2. Reevaluate Your Calorie Intake
GLP-1s are powerful appetite suppressants, but your body is clever. Over time, calorie intake can creep up, or your metabolism may slow as you lose weight.
- Log your food for a week. You may be eating more than you think, or not enough protein or fiber to stay full.
- Eat intentionally: Focus on lean protein, non-starchy vegetables, and healthy fats. Avoid “slippery” calories from snacks, liquid calories, and processed foods.
- Update your calorie needs: As your weight drops, your basal metabolic rate (BMR) decreases. What worked at 250 lbs won’t work at 200 lbs.
3. Move More (and Smarter)
GLP-1s can help you eat less, but they don’t build muscle or increase your calorie burn.
- Add resistance training: Lifting weights 2–3 times per week helps preserve lean muscle, which is key to keeping your metabolism healthy.
- Increase NEAT: Non-exercise activity thermogenesis (walking, standing, cleaning) makes a big difference. Aim for 7,000–10,000 steps daily if possible.
- Be patient with exercise: It may not lead to instant weight loss, but it prevents regain and improves overall health.
4. Don’t Ignore Sleep and Stress
Two silent plateau-causers: lack of sleep and chronic stress.
- Poor sleep impacts your hunger hormones (ghrelin and leptin), increasing cravings, even on GLP-1s.
- Stress raises cortisol, which promotes fat storage and drives emotional eating.
Fixing sleep and managing stress can restart weight loss without changing your food or exercise habits.
5. Understand Metabolic Adaptation
When you lose weight, your body tries to maintain homeostasis by lowering your metabolism. This is known as adaptive thermogenesis.
It’s not failure—it’s biology.
- You may need to reduce your calorie intake slightly or increase activity to account for this adjustment.
- In some cases, temporary “reverse dieting” (slowly increasing calories) or taking a maintenance break can help your metabolism reset.
6. Talk to Your Provider About Options
If you’ve made healthy changes and are still stuck, it might be time to adjust your medication strategy.

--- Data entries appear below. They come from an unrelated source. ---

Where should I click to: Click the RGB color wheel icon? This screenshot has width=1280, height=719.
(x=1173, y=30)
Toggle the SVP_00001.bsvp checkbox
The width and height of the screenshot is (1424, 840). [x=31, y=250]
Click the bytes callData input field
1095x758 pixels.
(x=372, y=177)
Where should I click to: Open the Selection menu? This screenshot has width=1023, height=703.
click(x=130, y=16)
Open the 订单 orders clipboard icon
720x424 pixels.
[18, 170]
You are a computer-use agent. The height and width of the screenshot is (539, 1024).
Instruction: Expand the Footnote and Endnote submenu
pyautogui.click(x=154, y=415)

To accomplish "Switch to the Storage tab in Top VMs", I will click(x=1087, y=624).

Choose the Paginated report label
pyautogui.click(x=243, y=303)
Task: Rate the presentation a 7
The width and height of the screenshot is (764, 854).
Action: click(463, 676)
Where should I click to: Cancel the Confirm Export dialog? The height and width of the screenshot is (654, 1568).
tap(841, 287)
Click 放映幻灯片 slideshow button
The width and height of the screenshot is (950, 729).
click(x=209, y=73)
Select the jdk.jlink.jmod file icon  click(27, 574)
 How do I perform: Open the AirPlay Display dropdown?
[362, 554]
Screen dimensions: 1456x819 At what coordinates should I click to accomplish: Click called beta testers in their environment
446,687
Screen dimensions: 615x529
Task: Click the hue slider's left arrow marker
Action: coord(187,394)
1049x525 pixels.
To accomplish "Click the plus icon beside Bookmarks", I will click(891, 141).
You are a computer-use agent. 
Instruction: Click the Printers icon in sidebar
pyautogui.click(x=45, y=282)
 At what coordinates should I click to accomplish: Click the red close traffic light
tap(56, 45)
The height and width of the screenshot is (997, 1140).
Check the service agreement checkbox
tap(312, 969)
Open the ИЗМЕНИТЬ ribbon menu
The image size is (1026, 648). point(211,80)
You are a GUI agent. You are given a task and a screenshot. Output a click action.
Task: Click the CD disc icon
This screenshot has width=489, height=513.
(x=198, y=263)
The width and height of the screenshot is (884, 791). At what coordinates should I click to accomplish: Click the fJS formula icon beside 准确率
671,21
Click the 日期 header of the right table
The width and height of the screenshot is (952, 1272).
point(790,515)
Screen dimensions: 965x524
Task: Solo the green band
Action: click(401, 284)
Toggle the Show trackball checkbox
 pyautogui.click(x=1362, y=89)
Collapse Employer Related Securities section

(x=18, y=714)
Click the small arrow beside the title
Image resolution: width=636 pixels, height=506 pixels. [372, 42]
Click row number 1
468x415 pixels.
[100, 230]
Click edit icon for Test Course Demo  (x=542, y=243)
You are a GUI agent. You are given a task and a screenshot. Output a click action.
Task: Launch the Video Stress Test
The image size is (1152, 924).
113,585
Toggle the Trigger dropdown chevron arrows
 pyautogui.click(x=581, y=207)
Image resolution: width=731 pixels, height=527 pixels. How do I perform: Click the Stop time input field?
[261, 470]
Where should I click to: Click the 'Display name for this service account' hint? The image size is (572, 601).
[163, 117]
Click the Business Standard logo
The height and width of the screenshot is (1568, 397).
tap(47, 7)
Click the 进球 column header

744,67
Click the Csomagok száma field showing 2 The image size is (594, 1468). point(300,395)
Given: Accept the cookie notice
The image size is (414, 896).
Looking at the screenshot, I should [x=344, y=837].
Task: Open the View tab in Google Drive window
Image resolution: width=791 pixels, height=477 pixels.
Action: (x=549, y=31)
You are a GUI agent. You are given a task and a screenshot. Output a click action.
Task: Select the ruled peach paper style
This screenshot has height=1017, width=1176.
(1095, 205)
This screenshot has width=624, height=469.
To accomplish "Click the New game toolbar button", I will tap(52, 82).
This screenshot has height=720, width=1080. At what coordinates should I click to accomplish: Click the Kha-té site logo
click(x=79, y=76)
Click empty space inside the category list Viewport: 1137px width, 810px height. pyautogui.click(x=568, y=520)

- Ask your provider whether you’re on the most effective GLP-1 for your needs. Some people respond better to tirzepatide (which also targets GIP) than semaglutide.
- In some cases, combining medications (like GLP-1 + metformin or an SGLT2 inhibitor) can offer added benefits.
7. Redefine Success
Weight plateaus are frustrating—but they’re not failure. Sometimes, your body is settling into a healthy new set point.
- Celebrate non-scale victories: better labs, energy, mobility, mental health.
- Weight loss isn’t always linear. A plateau is often followed by another drop—if you stay consistent.